Zotonic will parse all your templates and Erlang modules for translatable
strings. These strings are then added to the .pot
files.
Creating a new translation for a module
First, add a language in the admin with the language code for that language. See the Translation page (or the code in src/i18n/languages.erl
) for possible languages.
Say, we’re adding Polish, pl
. Now copy the .pot
template file
to the language code .po
file:
$ cd modules/mod_foo
$ cp translations/template/mod_foo.pot translations/pl.po
Now, open pl.po
in your favorite editor and start translating the strings.
A good po file editor can be found at: http://www.poedit.net/
Updating translation strings
When templates change, often the translatable strings change: more strings are added, strings are changed, or removed. When this happens, the translation files need to be kept in sync.
In admin: Structure > Translation > Translation Status you can find the overview of the amount of strings that are translated for each language.
After pressing the Generate .pot files button in the translation
admin the .pot
files are updated, but the existing .po
files
are not.
GNU gettext comes with a tool, msgmerge
, which looks at the
changed strings in a .pot
file and changes the translated strings
in a language’s .po
file accordingly:
$ cd modules/mod_foo/translations
$ msgmerge -U -N nl.po template/mod_foo.pot
This will merge the new strings into the existing nl.po
file.
To update all .po
files in the directory:
$ cd modules/mod_foo/translations
$ find . -name "*.po" -print0 | xargs -0 -I file msgmerge -U -N file template/*.pot
After doing this, you’ll need to edit each po
file again
to check if there are new strings which need translation, edit
existing strings, etc.
Helpful commands
To remove duplicates (and make a backup first), use:
$ cat nl.po > nl~.po && msguniq nl.po -o nl.po
To do this for all files, without backup:
$ find . -name "*.po" -print0 | xargs -0 -I file msguniq file -o file
Translated content
When you have enabled languages on the Translation page of the admin you will see a Translations item on the right of the edit page.

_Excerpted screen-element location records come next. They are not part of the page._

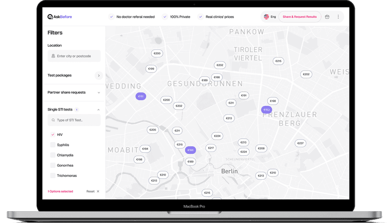
Task: Click Reset to clear selected filters
Action: pyautogui.click(x=90, y=191)
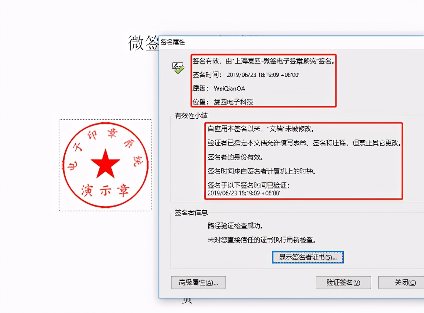The image size is (424, 313).
Task: Click the 签名属性 dialog title bar
Action: pyautogui.click(x=291, y=42)
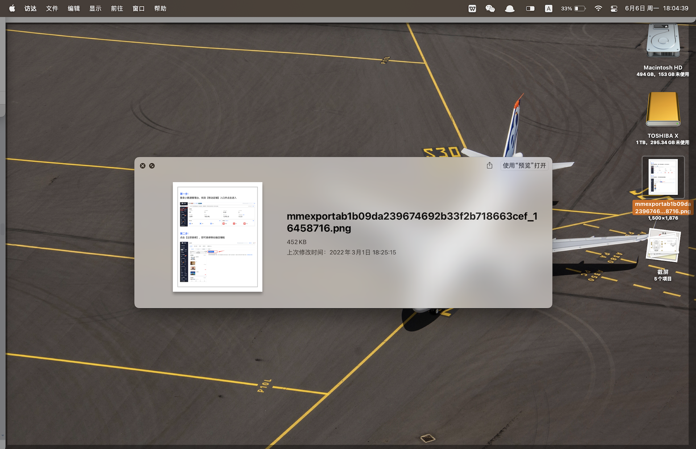Click the WPS icon in menu bar
This screenshot has height=449, width=696.
click(x=472, y=8)
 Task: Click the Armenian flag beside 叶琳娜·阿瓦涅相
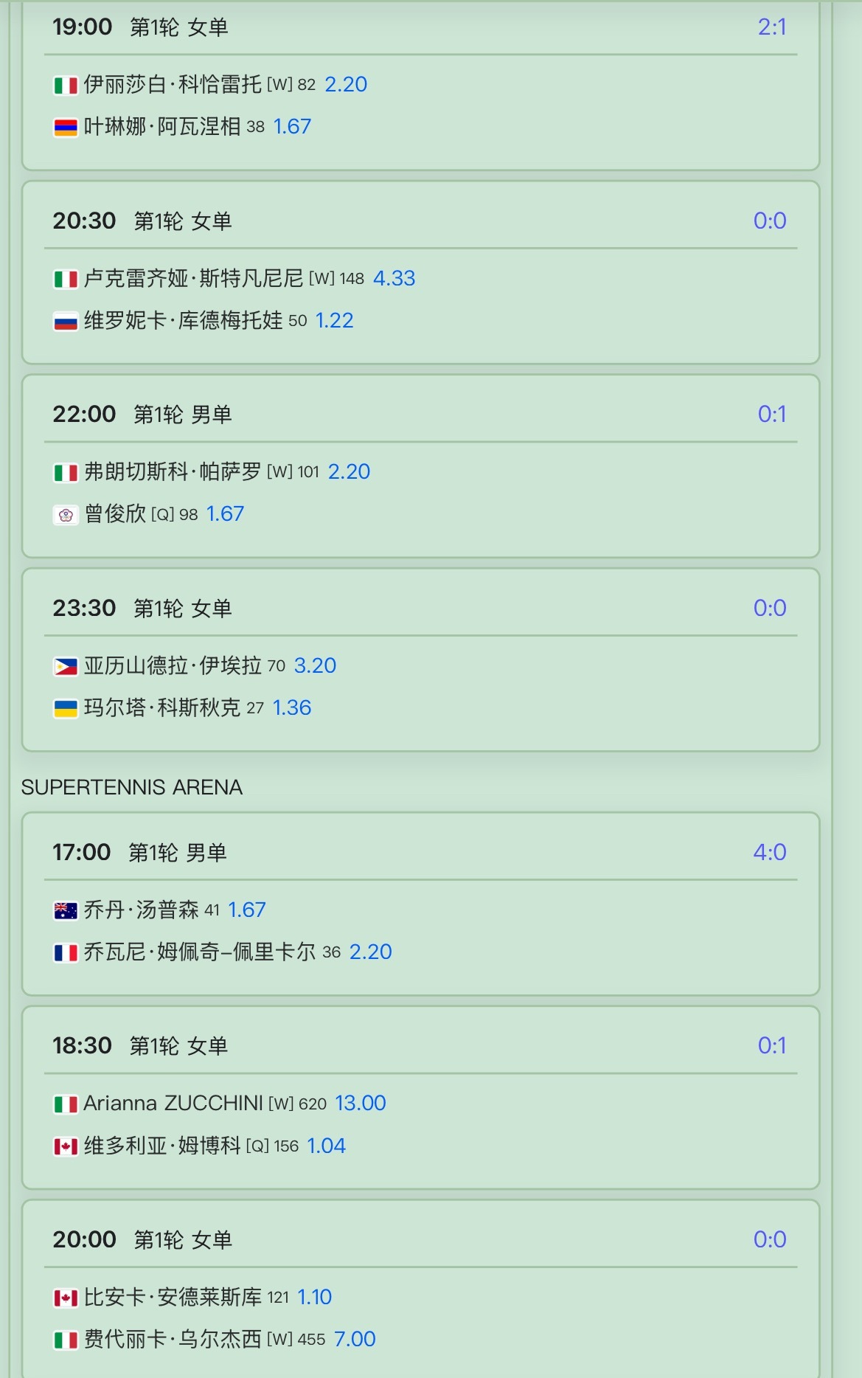tap(66, 128)
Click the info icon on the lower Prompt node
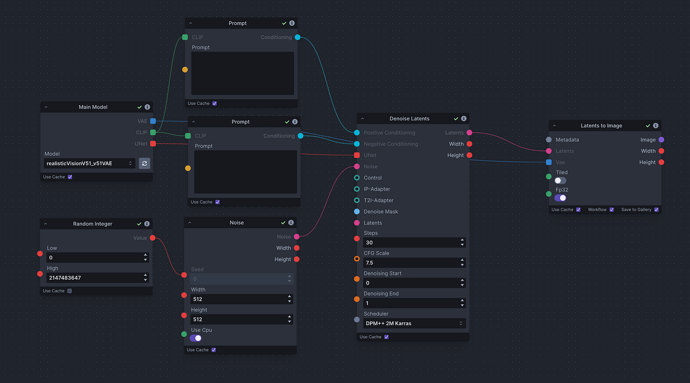690x383 pixels. [295, 122]
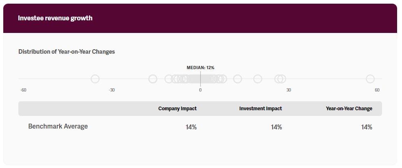Click the 14% value under Investment Impact
402x168 pixels.
276,127
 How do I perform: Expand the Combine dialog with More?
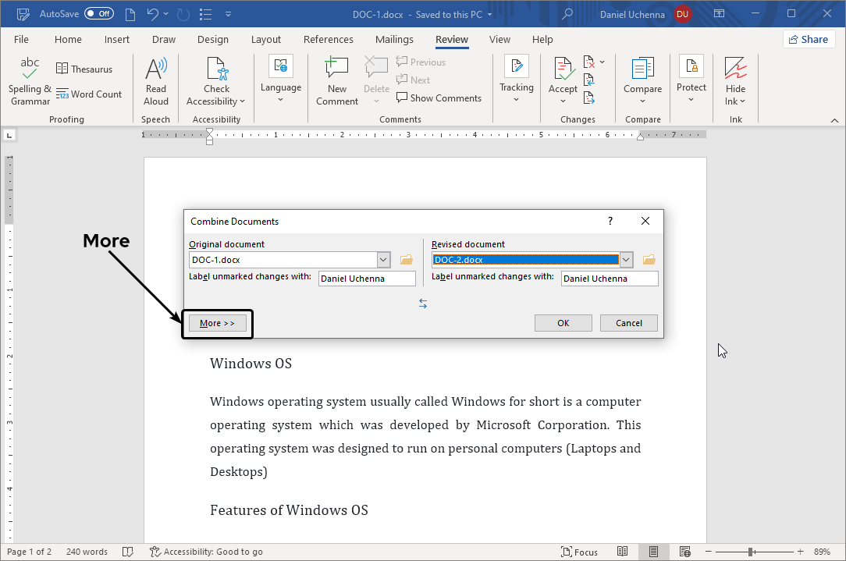point(217,322)
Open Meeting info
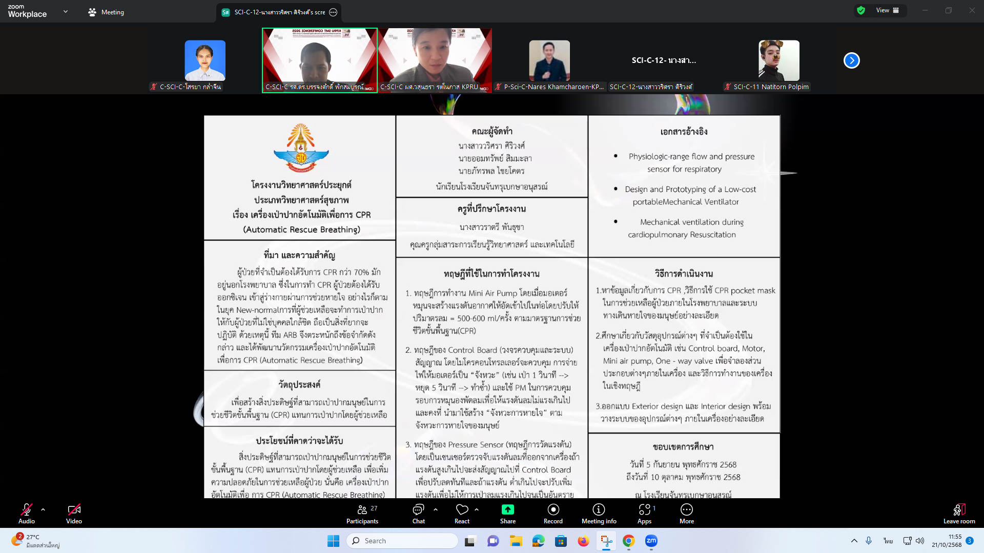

Each language has a checkbox next to it: When you click a checkbox, the language will become visible as a tab on your content items.
Resources in Zotonic are translated on a per-page basis. This allows you to start translating your site by translating the most important pages first.
Text searches, translations and stemming
For text searches a full text index is maintained. This full text index is stemmed according to the site’s configured default language.
All translations are added to the same full text index. This combined text is
stemmed using a single stemmer. The selected stemmer depends on the configured
default language (config key i18n.language
). The stemmer can be overruled by
setting the config key i18n.language_stemmer
to the two letter language code of
the language matching with the stemmer. You have to make sure that the stemmer
is configured in PostgreSQL otherwise the pivot process will crash with a SQL error.